Category: Amplifier Design

Symbol: G_A

Depends On: Γ_S and S-parameters only

Understanding Available Gain

In two-port network theory, three gain definitions are commonly used: transducer gain (G_T), available gain (G_A), and operating gain (G_P). Each fixes different variables and is suited to a different design approach. Available gain fixes the source impedance as the independent variable and assumes the output is always conjugate-matched. This makes G_A a function of Γ_S alone, which is precisely what a noise-optimized design needs: the designer picks Γ_S to minimize noise figure (setting Γ_S = Γ_opt), reads the resulting available gain, and then conjugate-matches the output to deliver that gain to the load.

Available gain circles are the graphical design tool that makes this practical. Plotted on the Smith chart in the Γ_S plane, each circle represents all source impedances that yield a specific available gain value. When overlaid with the constant noise figure circles (also in the Γ_S plane), the designer can visually identify the optimal compromise between noise figure and gain, choosing a source impedance that achieves an acceptable noise figure while maintaining sufficient gain.

Materials provided —
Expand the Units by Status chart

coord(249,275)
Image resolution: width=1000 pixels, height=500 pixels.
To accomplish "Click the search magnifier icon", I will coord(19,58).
* * *
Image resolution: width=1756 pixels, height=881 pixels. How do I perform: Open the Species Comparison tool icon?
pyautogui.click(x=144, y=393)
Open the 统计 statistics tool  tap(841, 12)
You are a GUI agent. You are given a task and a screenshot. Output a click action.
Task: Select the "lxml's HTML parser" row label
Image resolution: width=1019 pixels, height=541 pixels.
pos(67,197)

Problems —
**1)** Please rescale the stretch of entries from the line containing "Image resolution: width=1000" through the line containing "I will coord(19,58).": write out each of those lines again in full, multiplying only the coordinates by 0.7 and rounding them to whole numbers, with halves rounded up.
**2)** Continue the passage on available gain from where it stops.

The results —
**1)**
Image resolution: width=1000 pixels, height=500 pixels.
To accomplish "Click the search magnifier icon", I will coord(13,41).

**2)**
Available Gain Formulas

Available Gain (from S-parameters):
G_A = (|S₂₁|² × (1 - |Γ_S|²)) / (|1 - S₁₁Γ_S|² × (1 - |Γ_out|²))

Where output reflection coefficient:
Γ_out = S₂₂ + (S₁₂S₂₁Γ_S) / (1 - S₁₁Γ_S)

Maximum Available Gain (K > 1, unconditionally stable):
MAG = |S₂₁/S₁₂| × (K - √(K² - 1))

Maximum Stable Gain (K < 1, potentially unstable):
MSG = |S₂₁/S₁₂|

Gain Definitions Comparison

Gain Type	Symbol	Fixed Variable	Design Use	When to Use
Transducer Gain	G_T	Both Γ_S and Γ_L	Complete design verification	Final check after both matches designed
Available Gain	G_A	Γ_S (output conjugate-matched)	Noise-optimized LNA design	When source match is set for noise, output matched for gain
Operating Gain	G_P	Γ_L (input conjugate-matched)	Power amplifier design	When load match is set for power, input matched for gain
Unilateral Gain	G_TU	S₁₂ = 0 assumed	Simplified first-pass design	When \|S₁₂\| is negligibly small

Common Questions

Frequently Asked Questions

What is available gain and how is it different from transducer gain?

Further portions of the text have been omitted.